“You should come take a picture of the sunrise.”
It was 7:15 on a Monday morning I didn’t actually need to be up for. President’s Day. My office was closed for the holiday, and in an idyllic world I’d be sleeping in, gearing up to get some writing done, or spending a relaxed family day. But “idyllic” wasn’t our world and hadn’t been for awhile.
The weekend had started well and ended rough. We’d been here before. More than I’d like to think about over the last nine months. We’d done a family dinner Saturday to celebrate my little brother’s birthday. We’d had a family dinner with just us and our three kids Sunday and he’d sat down to eat, he’d joined conversations, he’d laughed. Then he disappeared. He relapsed. We started over.

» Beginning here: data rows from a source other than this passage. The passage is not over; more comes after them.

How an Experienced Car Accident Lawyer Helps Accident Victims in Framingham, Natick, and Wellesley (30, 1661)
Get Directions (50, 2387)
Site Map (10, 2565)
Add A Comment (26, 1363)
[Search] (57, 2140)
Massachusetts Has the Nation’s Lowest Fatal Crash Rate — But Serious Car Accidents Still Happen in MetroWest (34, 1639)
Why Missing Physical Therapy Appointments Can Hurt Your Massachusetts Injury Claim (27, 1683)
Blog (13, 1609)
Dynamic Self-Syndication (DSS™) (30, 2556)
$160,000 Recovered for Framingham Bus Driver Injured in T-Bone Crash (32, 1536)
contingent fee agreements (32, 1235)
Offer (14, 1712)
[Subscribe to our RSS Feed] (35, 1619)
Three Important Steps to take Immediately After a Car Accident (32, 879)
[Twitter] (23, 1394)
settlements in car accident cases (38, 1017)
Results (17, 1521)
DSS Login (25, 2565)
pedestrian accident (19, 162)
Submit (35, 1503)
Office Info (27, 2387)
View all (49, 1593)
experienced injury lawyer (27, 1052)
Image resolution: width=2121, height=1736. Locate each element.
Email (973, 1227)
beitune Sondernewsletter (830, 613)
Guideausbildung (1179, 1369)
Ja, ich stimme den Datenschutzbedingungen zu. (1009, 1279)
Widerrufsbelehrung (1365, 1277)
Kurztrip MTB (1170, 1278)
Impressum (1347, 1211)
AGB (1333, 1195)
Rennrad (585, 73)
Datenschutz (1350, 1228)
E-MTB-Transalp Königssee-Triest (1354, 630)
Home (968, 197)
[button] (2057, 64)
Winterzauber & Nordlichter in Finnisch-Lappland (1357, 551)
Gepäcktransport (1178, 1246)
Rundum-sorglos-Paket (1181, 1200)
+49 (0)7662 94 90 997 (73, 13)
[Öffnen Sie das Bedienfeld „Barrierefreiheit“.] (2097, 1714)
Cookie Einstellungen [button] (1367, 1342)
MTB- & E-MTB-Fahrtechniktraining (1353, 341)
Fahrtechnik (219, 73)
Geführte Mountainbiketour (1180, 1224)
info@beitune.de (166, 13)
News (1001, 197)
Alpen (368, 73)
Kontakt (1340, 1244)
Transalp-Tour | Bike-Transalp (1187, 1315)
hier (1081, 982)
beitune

Something had to give. I had to stop giving in. He had to decide what he wanted. He didn’t need to be saved, he needed to save himself and decide he was going to do so. We’d cried, we’d screamed, we’d pleaded and begged and bribed for months. He needed to make the choice on his own.
He didn’t make his final choice that Monday. He talked about fixing it but he wasn’t really there yet. By Thursday he was gone again. He pushed it and made us do what we never wanted to do. We didn’t want to have to make that choice but we had to stop the chaos. My heart couldn’t break anymore. I needed to get back to a different kind of normal. We had to make him choose to get help or leave. He left that night.
Then another Monday came, another day at home for me. This time not for a holiday but for a sick day, recovering from a chest cold. Exhaustion. The texts started first – He wanted to get better. He wanted to come home – and my heart hurt all over again. The phone rang and my husband answered. Tears. He wanted to get help. He wanted to come home. He let my dad bring him to us, knowing what the outcome would be. Coming home only meant one thing.
He packed a bag, he cried, but he didn’t say no. When we got him to the door of the place I hope will save him he didn’t beg to leave. It was different this time. This time he knew he needed to stay. He knew he needed to be somewhere safer than home. And it took him some time to admit it, but I think he knew it on that first Monday morning, watching that sunrise.
“You should take the picture with me in it.” he’d said through quiet tears over his shoulder. I stood, barefoot, on the winter morning concrete, and snapped the shot he’d requested. He never asked to see it. His mind was elsewhere during that sunrise.